Day to day, APs for the products would effectively be doing creations and redemptions for cash and hedging the funds based on the fact that they could redeem shares for the exact cash value of the funds’ net asset value (NAV). Creations and redemptions would happen in kind in the blind trust, allowing the fund to enjoy some of the tax efficiencies that transparent ETFs currently enjoy.
Crucially, the blind trust would be able to do what APs at the center of any index-based ETF are able to do as well, such as eliminating higher-cost securities to get rid of imbedded capital gains at the fund level. Such cherry-picking of securities is a key reason ETFs are considered to be more tax efficient than mutual funds.

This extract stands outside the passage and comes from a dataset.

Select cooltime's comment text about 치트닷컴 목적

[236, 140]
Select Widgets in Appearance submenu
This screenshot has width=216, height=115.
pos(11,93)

The Precidian and BlackRock concept goes to the heart of an ongoing pursuit in the money management industry to provide strategies that aim to beat market benchmarks. A big part of that pursuit is a belief among managers that keeping portfolios secret gives them an edge over others in the market.
Without that, they say, anybody can quickly steal their “secret sauce” and undermine their edge.
Officials at New Jersey-based Precidian declined to comment on the filing, a customary response when it comes to conforming to regulatory quiet periods.